### Prompt
In the lines that begin with the one containing "Select the message" and end with the one containing "pos(489,152)", please switch "followers" to "subscribers" and write out only those lines with nothing else changed. Leave the pictures out of your answer.

(Item coordinate data)

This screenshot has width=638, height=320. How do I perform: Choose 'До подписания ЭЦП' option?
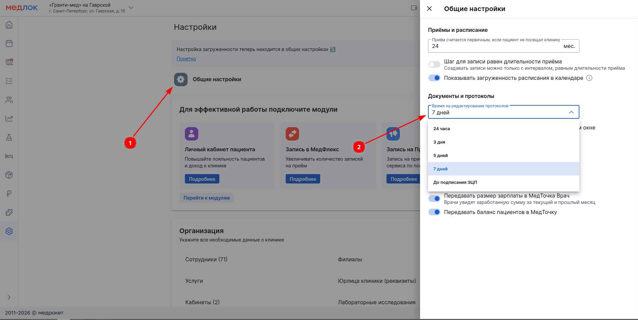click(455, 182)
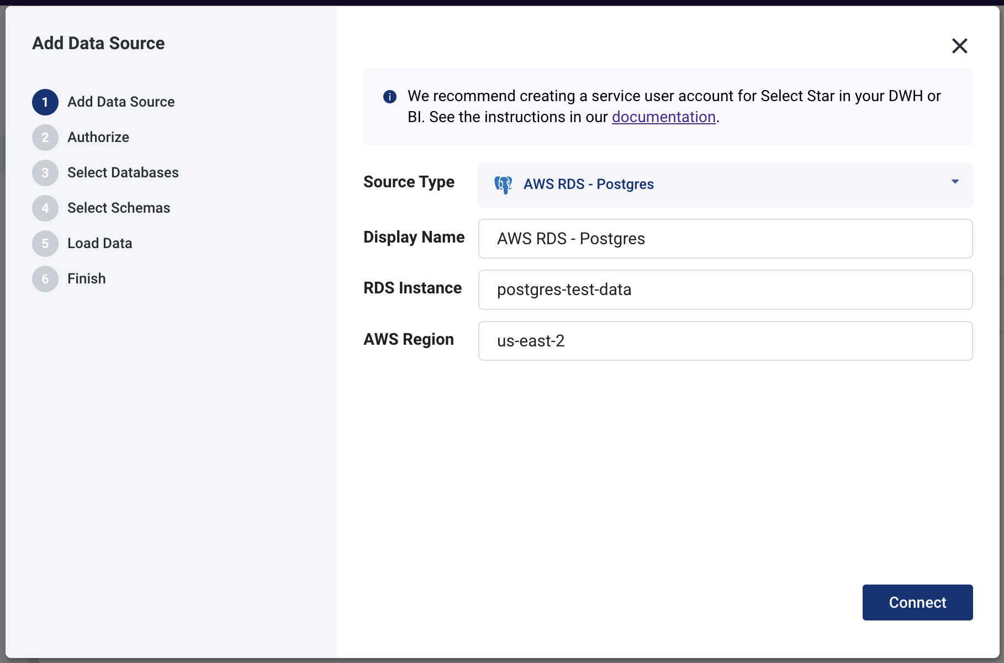This screenshot has height=663, width=1004.
Task: Close the Add Data Source dialog
Action: (959, 46)
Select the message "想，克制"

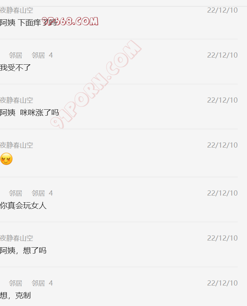[15, 296]
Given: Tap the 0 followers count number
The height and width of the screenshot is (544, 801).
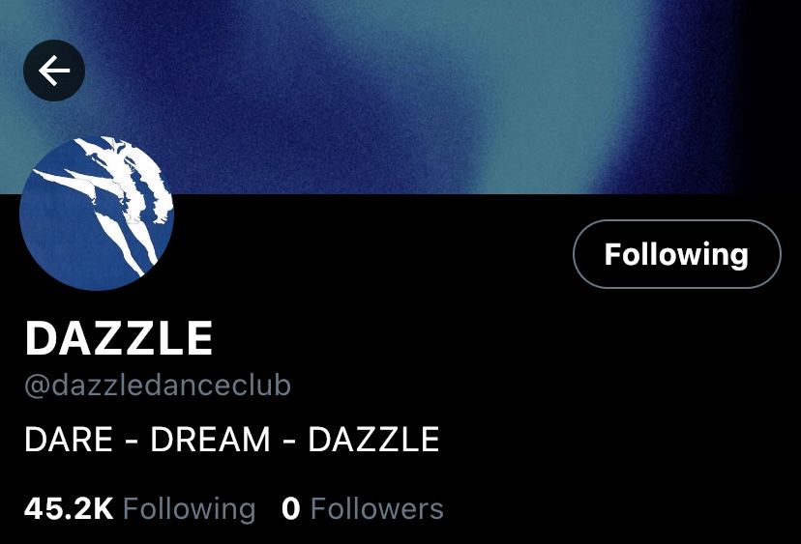Looking at the screenshot, I should 290,509.
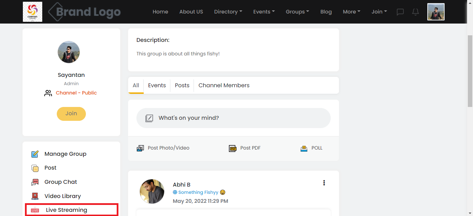Open notifications bell icon
The height and width of the screenshot is (216, 473).
[416, 12]
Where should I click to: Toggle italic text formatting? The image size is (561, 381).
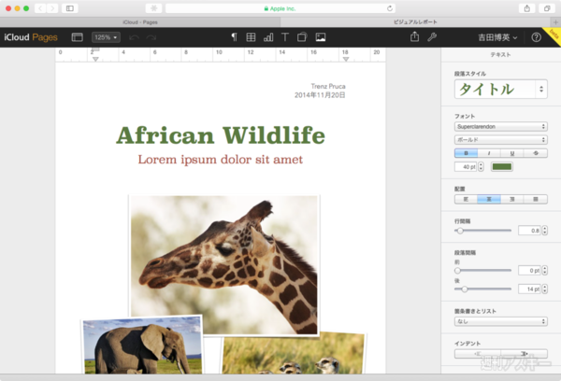pos(489,152)
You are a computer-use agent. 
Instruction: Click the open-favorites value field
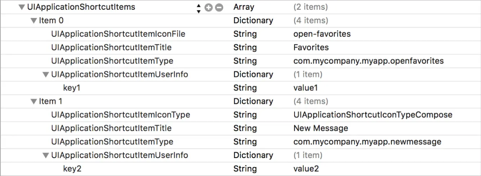click(322, 34)
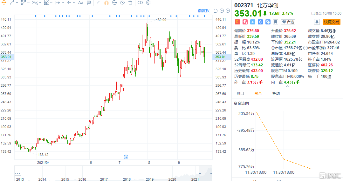Activate the magnet snap tool

tap(106, 3)
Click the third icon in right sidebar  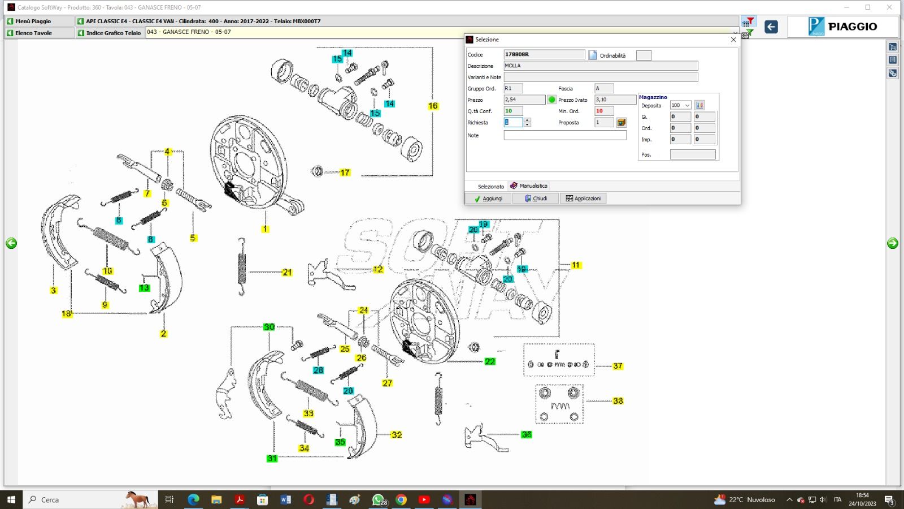tap(893, 73)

### Full answer
Select the message "想，克制"

[15, 296]
Given: Tap the 0 subscribers count number
The height and width of the screenshot is (544, 801).
Looking at the screenshot, I should 290,509.
Open notifications bell icon
The height and width of the screenshot is (216, 473).
[416, 12]
Where should I click to: Toggle italic text formatting? The image size is (561, 381).
pos(489,152)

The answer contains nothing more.